• Given exercise: Reproduce the material below, replacing every instance of "computer-use agent" with "desktop automation agent" and leaving all other text unchanged.

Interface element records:
--- start ---
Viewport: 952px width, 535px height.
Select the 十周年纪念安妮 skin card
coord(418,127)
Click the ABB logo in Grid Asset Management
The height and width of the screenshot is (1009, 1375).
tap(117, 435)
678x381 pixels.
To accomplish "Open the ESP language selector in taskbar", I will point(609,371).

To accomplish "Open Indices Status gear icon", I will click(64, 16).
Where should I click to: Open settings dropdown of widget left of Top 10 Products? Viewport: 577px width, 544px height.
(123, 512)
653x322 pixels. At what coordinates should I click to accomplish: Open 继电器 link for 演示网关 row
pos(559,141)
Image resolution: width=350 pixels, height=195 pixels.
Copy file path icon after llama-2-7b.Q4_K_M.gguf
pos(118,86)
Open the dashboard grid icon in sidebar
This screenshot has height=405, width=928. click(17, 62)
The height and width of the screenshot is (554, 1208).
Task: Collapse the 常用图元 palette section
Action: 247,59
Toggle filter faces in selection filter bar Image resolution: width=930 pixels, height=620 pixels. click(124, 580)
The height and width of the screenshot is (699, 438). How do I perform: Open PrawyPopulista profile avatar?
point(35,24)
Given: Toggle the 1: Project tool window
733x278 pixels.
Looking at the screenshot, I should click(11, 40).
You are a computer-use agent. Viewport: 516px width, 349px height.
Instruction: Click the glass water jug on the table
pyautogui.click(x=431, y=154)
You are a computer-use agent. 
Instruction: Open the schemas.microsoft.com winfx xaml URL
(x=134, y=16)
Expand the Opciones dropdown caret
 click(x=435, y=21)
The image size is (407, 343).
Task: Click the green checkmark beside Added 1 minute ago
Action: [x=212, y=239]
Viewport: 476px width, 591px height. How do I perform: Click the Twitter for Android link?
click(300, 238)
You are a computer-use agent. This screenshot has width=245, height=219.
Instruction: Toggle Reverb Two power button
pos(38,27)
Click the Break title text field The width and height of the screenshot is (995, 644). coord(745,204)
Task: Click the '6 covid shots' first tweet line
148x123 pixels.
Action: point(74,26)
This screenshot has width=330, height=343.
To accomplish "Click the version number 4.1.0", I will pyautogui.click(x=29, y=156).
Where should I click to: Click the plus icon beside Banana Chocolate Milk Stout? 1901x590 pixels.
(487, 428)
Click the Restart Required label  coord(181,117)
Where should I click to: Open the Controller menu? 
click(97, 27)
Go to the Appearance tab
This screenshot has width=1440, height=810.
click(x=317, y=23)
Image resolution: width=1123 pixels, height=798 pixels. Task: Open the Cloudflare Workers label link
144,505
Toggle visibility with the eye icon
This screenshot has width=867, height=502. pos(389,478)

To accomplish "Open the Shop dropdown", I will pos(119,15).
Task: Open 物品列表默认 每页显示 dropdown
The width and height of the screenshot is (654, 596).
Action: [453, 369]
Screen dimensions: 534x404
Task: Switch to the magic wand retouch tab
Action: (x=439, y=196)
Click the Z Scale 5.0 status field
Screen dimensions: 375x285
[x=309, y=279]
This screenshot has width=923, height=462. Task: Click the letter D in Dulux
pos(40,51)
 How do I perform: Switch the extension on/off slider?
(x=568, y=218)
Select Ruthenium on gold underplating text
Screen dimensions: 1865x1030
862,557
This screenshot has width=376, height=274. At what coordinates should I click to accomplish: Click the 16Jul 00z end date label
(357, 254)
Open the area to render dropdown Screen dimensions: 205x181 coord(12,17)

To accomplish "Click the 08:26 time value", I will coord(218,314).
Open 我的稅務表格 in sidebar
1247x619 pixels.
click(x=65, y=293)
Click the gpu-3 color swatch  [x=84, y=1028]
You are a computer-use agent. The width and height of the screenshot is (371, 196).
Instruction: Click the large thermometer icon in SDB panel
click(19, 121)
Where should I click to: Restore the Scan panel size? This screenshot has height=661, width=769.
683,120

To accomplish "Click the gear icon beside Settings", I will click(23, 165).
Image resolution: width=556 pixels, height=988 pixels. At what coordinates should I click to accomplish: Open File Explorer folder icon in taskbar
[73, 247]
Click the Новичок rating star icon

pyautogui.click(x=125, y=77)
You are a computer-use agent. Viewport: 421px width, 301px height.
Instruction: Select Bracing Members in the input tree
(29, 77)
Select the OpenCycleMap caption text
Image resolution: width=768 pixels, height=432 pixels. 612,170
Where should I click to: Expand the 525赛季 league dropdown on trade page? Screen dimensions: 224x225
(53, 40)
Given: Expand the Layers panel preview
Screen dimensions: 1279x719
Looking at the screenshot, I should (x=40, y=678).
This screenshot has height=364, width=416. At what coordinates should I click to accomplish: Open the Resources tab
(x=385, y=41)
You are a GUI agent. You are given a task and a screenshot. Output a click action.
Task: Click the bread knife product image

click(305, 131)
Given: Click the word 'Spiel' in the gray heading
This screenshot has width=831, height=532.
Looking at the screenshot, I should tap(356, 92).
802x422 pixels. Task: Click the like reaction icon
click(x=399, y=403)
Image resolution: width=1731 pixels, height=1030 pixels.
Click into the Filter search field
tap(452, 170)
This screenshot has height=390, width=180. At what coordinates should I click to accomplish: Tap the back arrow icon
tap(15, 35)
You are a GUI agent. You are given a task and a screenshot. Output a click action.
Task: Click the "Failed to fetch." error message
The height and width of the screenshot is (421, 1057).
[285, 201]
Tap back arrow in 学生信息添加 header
--- end ---
• Output of the task:
Viewport: 952px width, 535px height.
Select the 十周年纪念安妮 skin card
coord(418,127)
Click the ABB logo in Grid Asset Management
The height and width of the screenshot is (1009, 1375).
tap(117, 435)
678x381 pixels.
To accomplish "Open the ESP language selector in taskbar", I will point(609,371).

To accomplish "Open Indices Status gear icon", I will click(64, 16).
Where should I click to: Open settings dropdown of widget left of Top 10 Products? Viewport: 577px width, 544px height.
(123, 512)
653x322 pixels. At what coordinates should I click to accomplish: Open 继电器 link for 演示网关 row
pos(559,141)
Image resolution: width=350 pixels, height=195 pixels.
Copy file path icon after llama-2-7b.Q4_K_M.gguf
pos(118,86)
Open the dashboard grid icon in sidebar
This screenshot has height=405, width=928. click(17, 62)
The height and width of the screenshot is (554, 1208).
Task: Collapse the 常用图元 palette section
Action: 247,59
Toggle filter faces in selection filter bar Image resolution: width=930 pixels, height=620 pixels. click(124, 580)
The height and width of the screenshot is (699, 438). How do I perform: Open PrawyPopulista profile avatar?
point(35,24)
Given: Toggle the 1: Project tool window
733x278 pixels.
Looking at the screenshot, I should click(11, 40).
You are a desktop automation agent. Viewport: 516px width, 349px height.
Instruction: Click the glass water jug on the table
pyautogui.click(x=431, y=154)
You are a desktop automation agent. 
Instruction: Open the schemas.microsoft.com winfx xaml URL
(x=134, y=16)
Expand the Opciones dropdown caret
 click(x=435, y=21)
The image size is (407, 343).
Task: Click the green checkmark beside Added 1 minute ago
Action: [x=212, y=239]
Viewport: 476px width, 591px height. How do I perform: Click the Twitter for Android link?
click(300, 238)
You are a desktop automation agent. This screenshot has width=245, height=219.
Instruction: Toggle Reverb Two power button
pos(38,27)
Click the Break title text field The width and height of the screenshot is (995, 644). coord(745,204)
Task: Click the '6 covid shots' first tweet line
148x123 pixels.
Action: point(74,26)
This screenshot has width=330, height=343.
To accomplish "Click the version number 4.1.0", I will pyautogui.click(x=29, y=156).
Where should I click to: Click the plus icon beside Banana Chocolate Milk Stout? 1901x590 pixels.
(487, 428)
Click the Restart Required label  coord(181,117)
Where should I click to: Open the Controller menu? 
click(97, 27)
Go to the Appearance tab
This screenshot has width=1440, height=810.
click(x=317, y=23)
Image resolution: width=1123 pixels, height=798 pixels. Task: Open the Cloudflare Workers label link
144,505
Toggle visibility with the eye icon
This screenshot has width=867, height=502. pos(389,478)

To accomplish "Open the Shop dropdown", I will pos(119,15).
Task: Open 物品列表默认 每页显示 dropdown
The width and height of the screenshot is (654, 596).
Action: [453, 369]
Screen dimensions: 534x404
Task: Switch to the magic wand retouch tab
Action: (x=439, y=196)
Click the Z Scale 5.0 status field
Screen dimensions: 375x285
[x=309, y=279]
This screenshot has width=923, height=462. Task: Click the letter D in Dulux
pos(40,51)
 How do I perform: Switch the extension on/off slider?
(x=568, y=218)
Select Ruthenium on gold underplating text
Screen dimensions: 1865x1030
862,557
This screenshot has width=376, height=274. At what coordinates should I click to accomplish: Click the 16Jul 00z end date label
(357, 254)
Open the area to render dropdown Screen dimensions: 205x181 coord(12,17)

To accomplish "Click the 08:26 time value", I will coord(218,314).
Open 我的稅務表格 in sidebar
1247x619 pixels.
click(x=65, y=293)
Click the gpu-3 color swatch  [x=84, y=1028]
You are a desktop automation agent. The width and height of the screenshot is (371, 196).
Instruction: Click the large thermometer icon in SDB panel
click(19, 121)
Where should I click to: Restore the Scan panel size? This screenshot has height=661, width=769.
683,120

To accomplish "Click the gear icon beside Settings", I will click(23, 165).
Image resolution: width=556 pixels, height=988 pixels. At what coordinates should I click to accomplish: Open File Explorer folder icon in taskbar
[73, 247]
Click the Новичок rating star icon

pyautogui.click(x=125, y=77)
You are a desktop automation agent. Viewport: 421px width, 301px height.
Instruction: Select Bracing Members in the input tree
(29, 77)
Select the OpenCycleMap caption text
Image resolution: width=768 pixels, height=432 pixels. 612,170
Where should I click to: Expand the 525赛季 league dropdown on trade page? Screen dimensions: 224x225
(53, 40)
Given: Expand the Layers panel preview
Screen dimensions: 1279x719
Looking at the screenshot, I should (x=40, y=678).
This screenshot has height=364, width=416. At what coordinates should I click to accomplish: Open the Resources tab
(x=385, y=41)
You are a GUI agent. You are given a task and a screenshot. Output a click action.
Task: Click the bread knife product image

click(305, 131)
Given: Click the word 'Spiel' in the gray heading
This screenshot has width=831, height=532.
Looking at the screenshot, I should tap(356, 92).
802x422 pixels. Task: Click the like reaction icon
click(x=399, y=403)
Image resolution: width=1731 pixels, height=1030 pixels.
Click into the Filter search field
tap(452, 170)
This screenshot has height=390, width=180. At what coordinates should I click to accomplish: Tap the back arrow icon
tap(15, 35)
You are a GUI agent. You are given a task and a screenshot. Output a click action.
Task: Click the "Failed to fetch." error message
The height and width of the screenshot is (421, 1057).
[285, 201]
Tap back arrow in 学生信息添加 header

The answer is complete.